Data
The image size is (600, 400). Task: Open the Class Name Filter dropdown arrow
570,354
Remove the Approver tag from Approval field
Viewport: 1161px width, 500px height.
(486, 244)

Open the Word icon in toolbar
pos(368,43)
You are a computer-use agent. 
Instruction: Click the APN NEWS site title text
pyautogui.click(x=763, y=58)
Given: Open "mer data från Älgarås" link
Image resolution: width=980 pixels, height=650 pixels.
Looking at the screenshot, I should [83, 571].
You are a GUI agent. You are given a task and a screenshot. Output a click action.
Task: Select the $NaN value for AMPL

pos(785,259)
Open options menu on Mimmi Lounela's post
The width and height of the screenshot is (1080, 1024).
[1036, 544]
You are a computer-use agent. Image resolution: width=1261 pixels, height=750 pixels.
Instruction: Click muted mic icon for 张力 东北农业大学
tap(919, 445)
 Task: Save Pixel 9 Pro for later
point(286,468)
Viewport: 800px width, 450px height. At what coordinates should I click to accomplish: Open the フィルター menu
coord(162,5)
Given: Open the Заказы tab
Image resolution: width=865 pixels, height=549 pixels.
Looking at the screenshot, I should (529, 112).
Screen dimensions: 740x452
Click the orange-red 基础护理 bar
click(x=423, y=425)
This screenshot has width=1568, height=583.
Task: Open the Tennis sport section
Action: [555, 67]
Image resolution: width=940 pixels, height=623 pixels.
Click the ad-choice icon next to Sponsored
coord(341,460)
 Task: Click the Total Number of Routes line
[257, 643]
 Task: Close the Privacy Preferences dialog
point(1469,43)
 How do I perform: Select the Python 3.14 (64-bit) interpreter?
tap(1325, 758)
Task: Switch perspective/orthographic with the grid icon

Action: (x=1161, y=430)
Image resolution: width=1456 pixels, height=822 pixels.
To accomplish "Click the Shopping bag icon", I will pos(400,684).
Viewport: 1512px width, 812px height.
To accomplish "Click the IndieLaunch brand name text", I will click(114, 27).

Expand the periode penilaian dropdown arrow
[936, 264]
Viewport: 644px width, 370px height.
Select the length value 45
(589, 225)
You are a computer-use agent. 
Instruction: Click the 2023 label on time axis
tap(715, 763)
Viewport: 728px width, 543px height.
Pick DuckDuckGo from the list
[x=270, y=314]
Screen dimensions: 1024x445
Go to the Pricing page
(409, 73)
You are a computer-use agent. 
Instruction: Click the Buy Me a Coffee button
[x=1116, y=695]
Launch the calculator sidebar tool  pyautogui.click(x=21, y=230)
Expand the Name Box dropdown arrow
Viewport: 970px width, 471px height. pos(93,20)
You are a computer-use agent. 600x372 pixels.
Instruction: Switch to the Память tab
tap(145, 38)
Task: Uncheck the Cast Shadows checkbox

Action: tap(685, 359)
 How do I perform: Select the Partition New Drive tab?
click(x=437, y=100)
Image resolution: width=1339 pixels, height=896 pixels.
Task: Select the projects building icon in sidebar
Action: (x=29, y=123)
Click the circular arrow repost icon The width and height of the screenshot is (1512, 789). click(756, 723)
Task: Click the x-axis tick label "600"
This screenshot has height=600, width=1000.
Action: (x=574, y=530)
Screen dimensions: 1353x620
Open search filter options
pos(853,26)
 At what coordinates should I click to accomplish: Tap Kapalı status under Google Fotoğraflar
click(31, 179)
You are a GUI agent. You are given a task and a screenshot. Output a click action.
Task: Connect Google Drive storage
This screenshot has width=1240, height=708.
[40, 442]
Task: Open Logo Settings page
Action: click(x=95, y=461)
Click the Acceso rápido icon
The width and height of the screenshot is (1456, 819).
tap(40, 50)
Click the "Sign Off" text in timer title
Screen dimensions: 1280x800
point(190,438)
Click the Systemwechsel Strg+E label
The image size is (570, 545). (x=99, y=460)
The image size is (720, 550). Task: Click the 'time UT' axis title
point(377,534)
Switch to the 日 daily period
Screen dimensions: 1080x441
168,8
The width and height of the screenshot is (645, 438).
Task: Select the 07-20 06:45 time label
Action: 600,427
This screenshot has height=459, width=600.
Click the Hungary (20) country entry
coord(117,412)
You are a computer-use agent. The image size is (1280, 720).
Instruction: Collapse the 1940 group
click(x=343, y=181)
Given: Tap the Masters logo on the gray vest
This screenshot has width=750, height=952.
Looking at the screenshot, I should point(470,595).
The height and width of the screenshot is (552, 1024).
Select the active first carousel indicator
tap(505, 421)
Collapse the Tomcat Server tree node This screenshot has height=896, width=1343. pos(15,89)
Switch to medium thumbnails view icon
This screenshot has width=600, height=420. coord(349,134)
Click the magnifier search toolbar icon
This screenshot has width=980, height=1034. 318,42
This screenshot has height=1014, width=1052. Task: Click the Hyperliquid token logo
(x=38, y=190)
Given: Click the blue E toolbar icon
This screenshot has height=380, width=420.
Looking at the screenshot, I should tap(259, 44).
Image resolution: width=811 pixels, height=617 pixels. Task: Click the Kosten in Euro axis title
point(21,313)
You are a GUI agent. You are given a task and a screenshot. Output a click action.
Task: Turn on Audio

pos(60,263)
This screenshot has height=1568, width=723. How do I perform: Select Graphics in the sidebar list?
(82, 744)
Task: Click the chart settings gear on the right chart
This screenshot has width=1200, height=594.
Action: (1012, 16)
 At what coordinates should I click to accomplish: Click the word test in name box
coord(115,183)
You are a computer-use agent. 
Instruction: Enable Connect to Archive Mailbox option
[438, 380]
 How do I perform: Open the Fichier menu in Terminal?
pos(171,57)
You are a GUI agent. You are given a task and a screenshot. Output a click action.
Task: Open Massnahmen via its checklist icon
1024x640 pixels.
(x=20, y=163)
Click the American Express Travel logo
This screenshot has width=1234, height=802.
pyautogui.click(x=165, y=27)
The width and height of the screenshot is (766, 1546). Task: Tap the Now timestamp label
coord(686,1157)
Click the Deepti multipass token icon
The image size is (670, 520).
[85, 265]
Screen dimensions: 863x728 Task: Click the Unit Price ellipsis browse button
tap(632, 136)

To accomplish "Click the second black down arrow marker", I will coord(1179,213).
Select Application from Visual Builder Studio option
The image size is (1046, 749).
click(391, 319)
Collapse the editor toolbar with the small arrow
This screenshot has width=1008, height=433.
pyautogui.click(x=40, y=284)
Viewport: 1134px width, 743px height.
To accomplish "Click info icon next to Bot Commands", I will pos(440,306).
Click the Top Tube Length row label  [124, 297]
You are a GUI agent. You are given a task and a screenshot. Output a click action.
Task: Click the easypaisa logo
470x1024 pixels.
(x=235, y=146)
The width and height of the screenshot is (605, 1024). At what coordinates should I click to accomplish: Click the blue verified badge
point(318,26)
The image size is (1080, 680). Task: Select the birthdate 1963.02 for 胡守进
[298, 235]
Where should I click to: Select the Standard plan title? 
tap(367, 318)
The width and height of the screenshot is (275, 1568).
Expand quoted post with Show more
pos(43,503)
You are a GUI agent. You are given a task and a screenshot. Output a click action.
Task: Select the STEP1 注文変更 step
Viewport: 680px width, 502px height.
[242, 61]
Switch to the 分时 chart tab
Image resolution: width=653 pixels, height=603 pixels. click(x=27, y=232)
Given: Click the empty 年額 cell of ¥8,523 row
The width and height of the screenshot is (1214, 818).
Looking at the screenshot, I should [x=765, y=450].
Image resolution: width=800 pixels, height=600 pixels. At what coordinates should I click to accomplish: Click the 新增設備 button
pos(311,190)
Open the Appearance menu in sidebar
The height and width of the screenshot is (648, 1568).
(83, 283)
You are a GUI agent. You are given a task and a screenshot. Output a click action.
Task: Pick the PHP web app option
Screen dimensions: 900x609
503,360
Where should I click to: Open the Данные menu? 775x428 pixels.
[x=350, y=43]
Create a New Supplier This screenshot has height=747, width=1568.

Aim of the exercise
Show every line from the entries above in which the word "will" appears.

Problem solution
To accomplish "Click the Shopping bag icon", I will pos(400,684).
To accomplish "Click the IndieLaunch brand name text", I will click(114, 27).
To accomplish "Click the second black down arrow marker", I will coord(1179,213).
To accomplish "Click info icon next to Bot Commands", I will pos(440,306).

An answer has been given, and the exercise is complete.